I have new blades. My Aspires were going on a full two years old, and bad Skater that I am I did not keep track of sharpenings so I don't know how often that happened. But I knew I needed new blades, and soon, as my Aspires were getting dangerously old.
How did I know the Aspires were done?
There wasn't a lot of gray area left, which means there wasn't much left to grind down.
They weren't functioning as well as they had. After their last few sharpenings, the edge seemed to vanish almost immediately. Maybe it was all in my head, but I just didn't feel like they were on the ice as securely as they had been. Edge pulls got hard, crossrolls got hard, landings got slide-y, and on my last skate in them I was falling out of 3 turns.
It's likely I could have gotten another pair of the same blade and done just fine in them, but I felt the need to upgrade. I'm jumping a lot more than I used to, spinning is coming easier, and Coach loves toepicks.

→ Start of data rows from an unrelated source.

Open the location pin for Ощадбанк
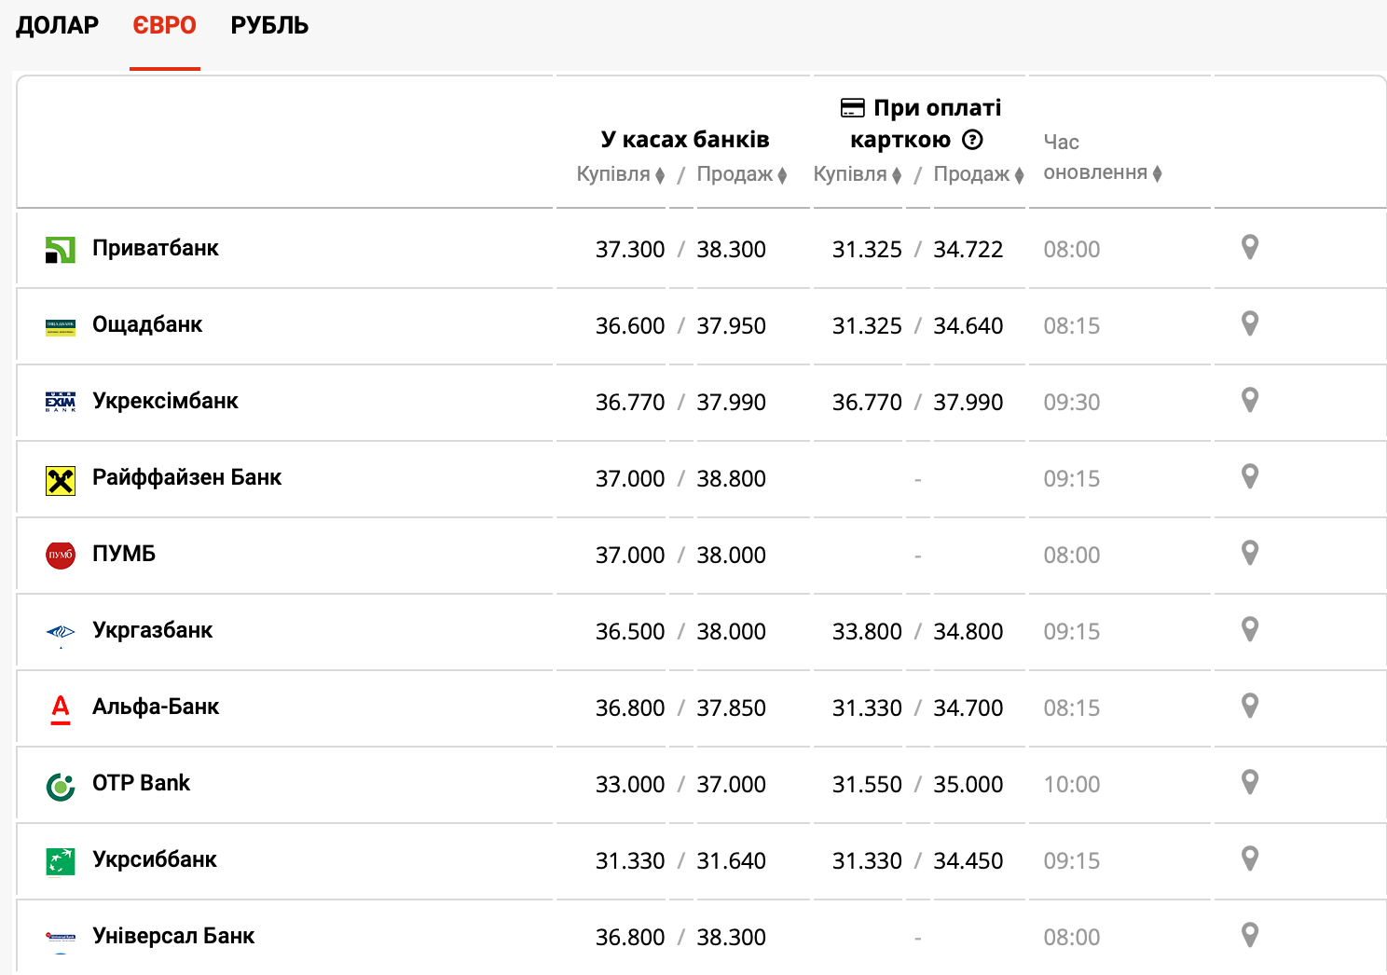This screenshot has width=1387, height=975. coord(1250,324)
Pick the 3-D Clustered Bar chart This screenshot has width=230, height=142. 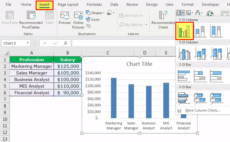click(x=184, y=98)
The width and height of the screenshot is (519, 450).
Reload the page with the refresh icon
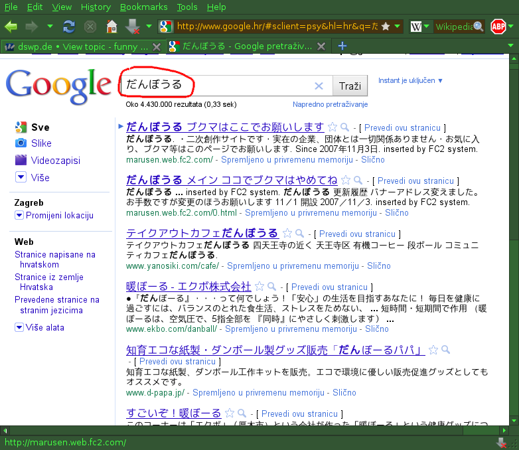(x=69, y=27)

So, I felt an upgrade was in order.
I ordered the Ultima Legacy, the immediate upgrade from the Aspire, with the cross cut pick and 8' rocker I like. When I got the call they were in, I scheduled my appointment to get them on my boots, and then I was worse than Billy from "Where the Red Fern Grows" when he's waiting for his dogs. I begged out of work early to get them.
Side by side: the Aspires have a lightweight pick, the drag pick is not sharp and not that big. The pick on the Legacy means business from Point 1. It's big and sharp, and it's a little higher on the blade. Beyond that I did not see much physical difference.
Of course, once they are on the boot, you have to try them out. I didn't want to skate by myself in them on the first try, so I crashed the Beta/Gamma class on the way back from Skate Shop. A friendly coach gave me the advice to do some small jumpy things to "teach myself where the toepicks are," which addressed my biggest fear of a slightly bigger and sharper Drag pick. So I did a few 3-turn/taptoe/3-turn exercises, as well as edges to check the mounting. It all felt okay, but of course the Adult Classes are all taught in the tiny studio (useless) so it was hard to discern any real skating difference in them.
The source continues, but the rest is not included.